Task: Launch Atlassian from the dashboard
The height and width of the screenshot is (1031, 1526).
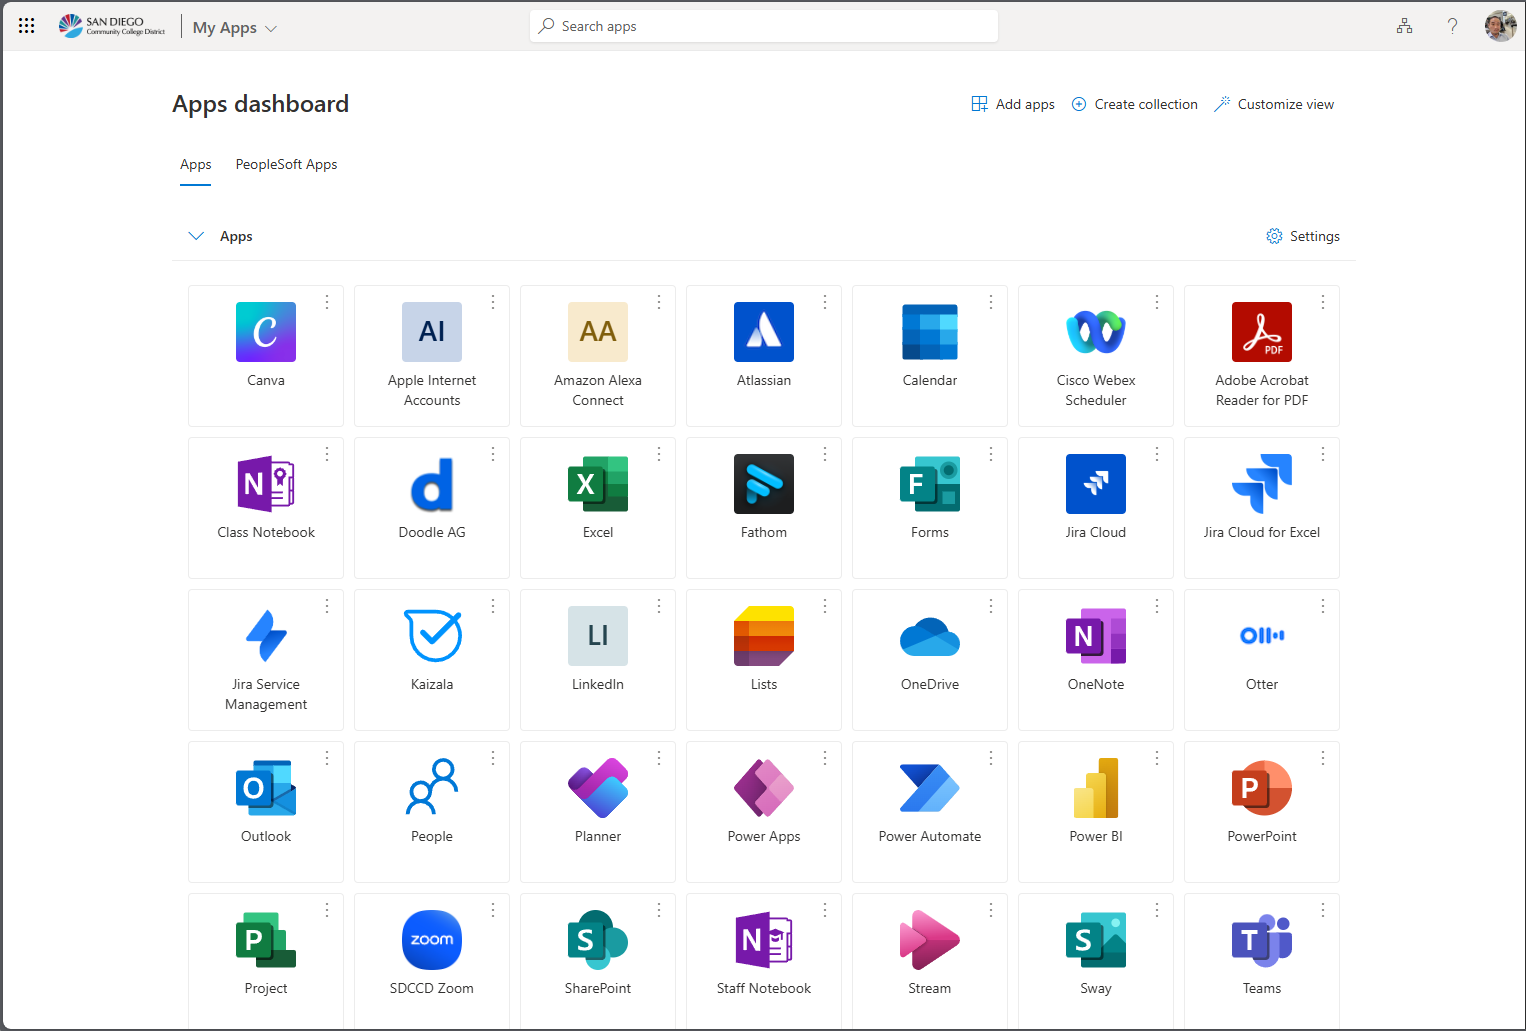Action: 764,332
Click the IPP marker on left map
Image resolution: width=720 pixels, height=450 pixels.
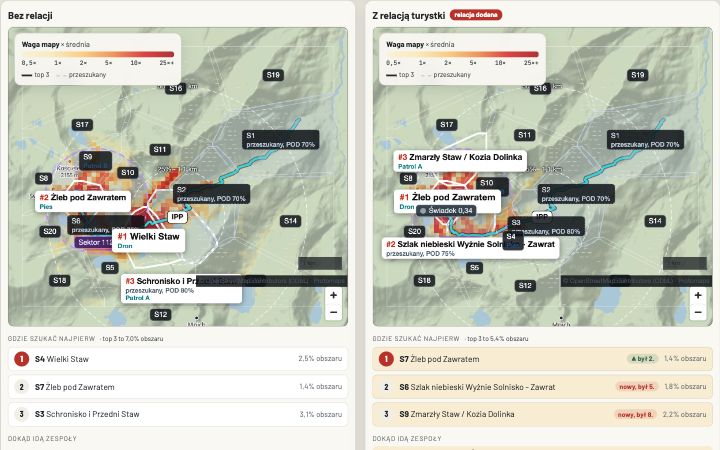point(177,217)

##########

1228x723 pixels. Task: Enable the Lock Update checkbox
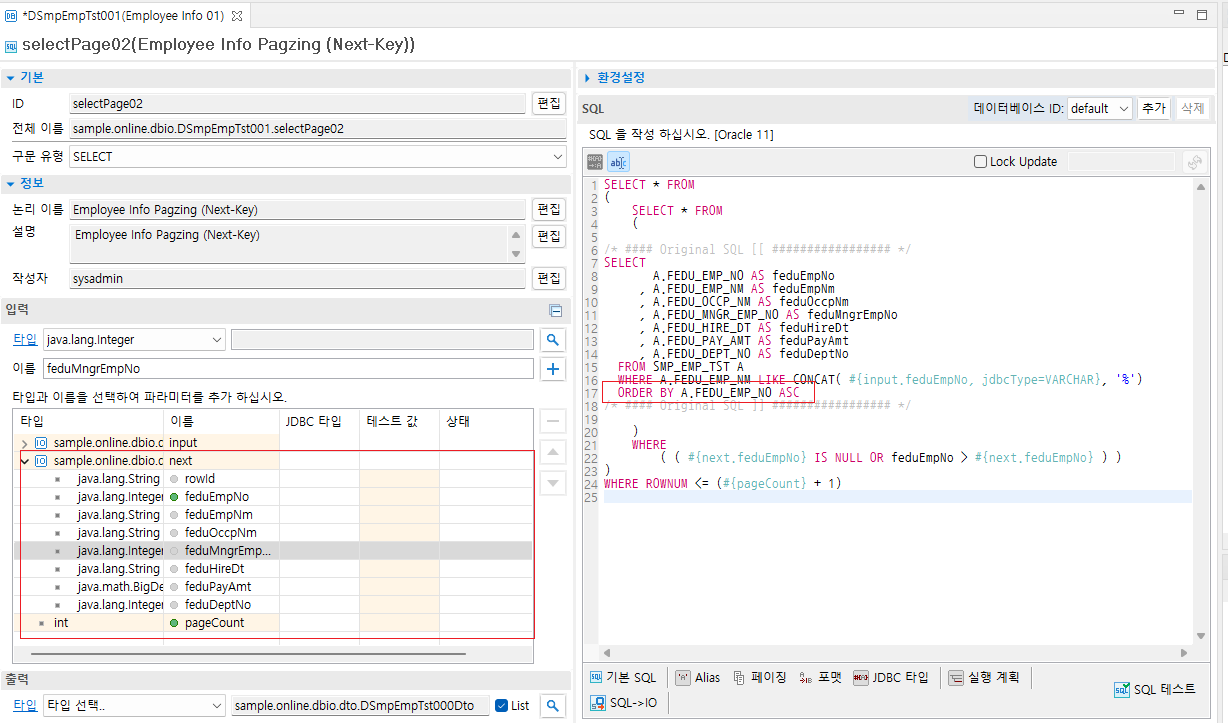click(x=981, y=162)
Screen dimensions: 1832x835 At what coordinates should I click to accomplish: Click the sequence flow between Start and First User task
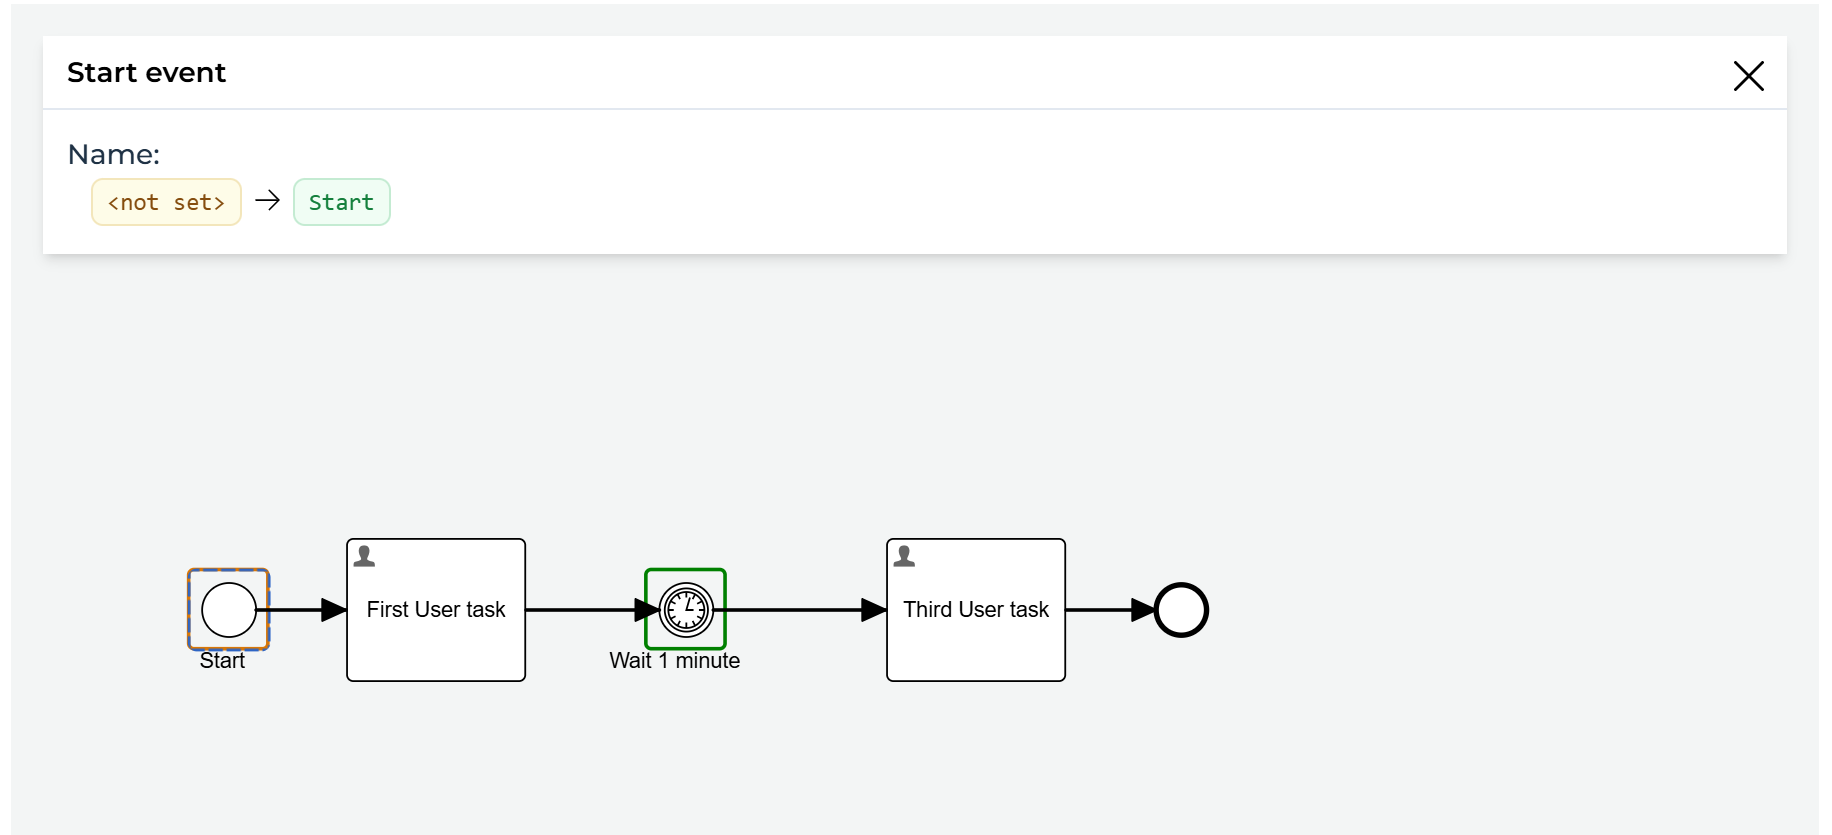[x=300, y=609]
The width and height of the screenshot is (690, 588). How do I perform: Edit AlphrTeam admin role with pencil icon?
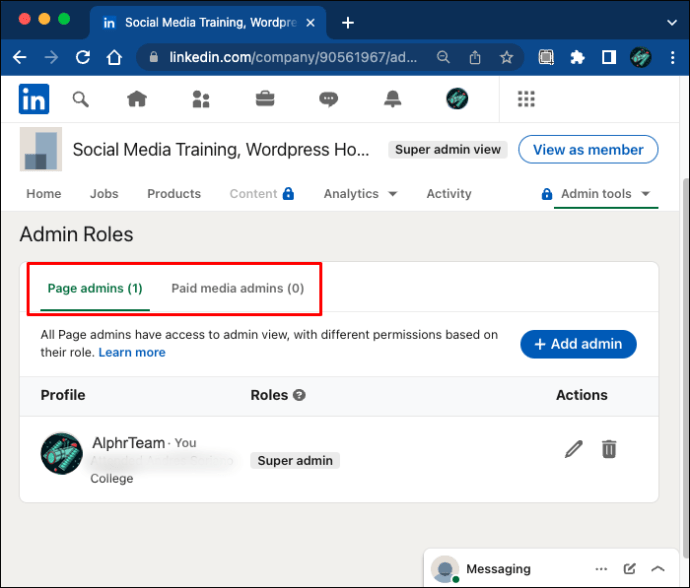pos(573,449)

##########

▸ **Task requirements**:
Reproduce verbatim the rows starting at the line containing "Task: Launch Atlassian from the dashboard" and ending at the line containing "point(177,217)", both endpoints included. Leave the pictures out of the output.

▸ **Reply to the exercise**:
Task: Launch Atlassian from the dashboard
The height and width of the screenshot is (1031, 1526).
Action: 764,332
Click the IPP marker on left map
Image resolution: width=720 pixels, height=450 pixels.
point(177,217)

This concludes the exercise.